1

I am a bit confused by different definitions of the standard error term in statistics that I find. For simplicity I will only refer to the standard error of mean. In one place I find that it's defined as the standard deviation of sample means and in other places I find it defined as $SE = \frac{\sigma}{n}$ where $n$ is the sample size. This also creates some ambiguity for me already because what is that $n$ in that formula? If we have multiple samples with different sample sizes, which size do we use?

I understand the algebra behind the proof of the derivation of the formula but I am confused in practice what would happen if there are multiple samples (of maybe even varying sample sizes).
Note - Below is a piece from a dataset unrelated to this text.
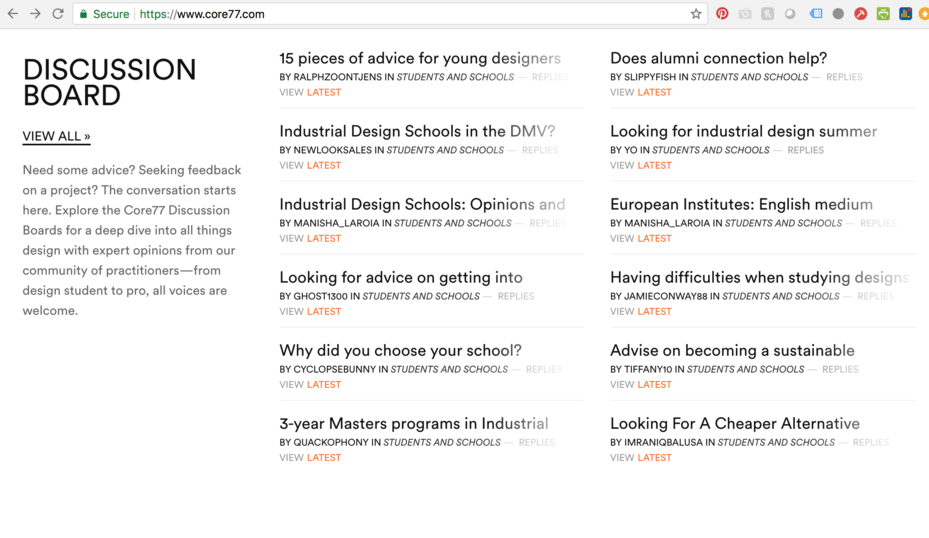
Task: Click the gray camera extension icon
Action: 745,14
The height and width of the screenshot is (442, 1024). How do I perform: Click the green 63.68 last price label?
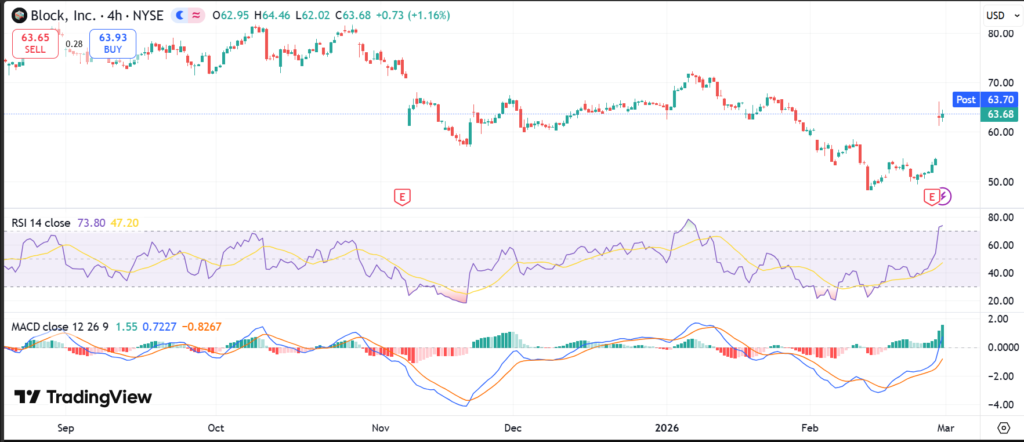point(1000,114)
As an example, let's say we have a population of $\{1,2,3,4,5,6,7\}$ where the true mean is $\mu = 4$ and true standard deviation is $\sigma = 2$. Now, lets say we take three samples as follows:

$A = \{1,2,3,4\} , B = \{1,5,6,7\}, C = \{2,4,6,7\}$. How would the calculation of the SE look like? According to formula above it would just be $SE = \frac{2}{4}$ but according to those sources that say it is the standard deviation of the sample means then we would have to take the mean of means of these samples and find the standard deviation of the means. This gives a different result and it doesn't even begin to describe what would happen if for example sample $C$ has a different sample size.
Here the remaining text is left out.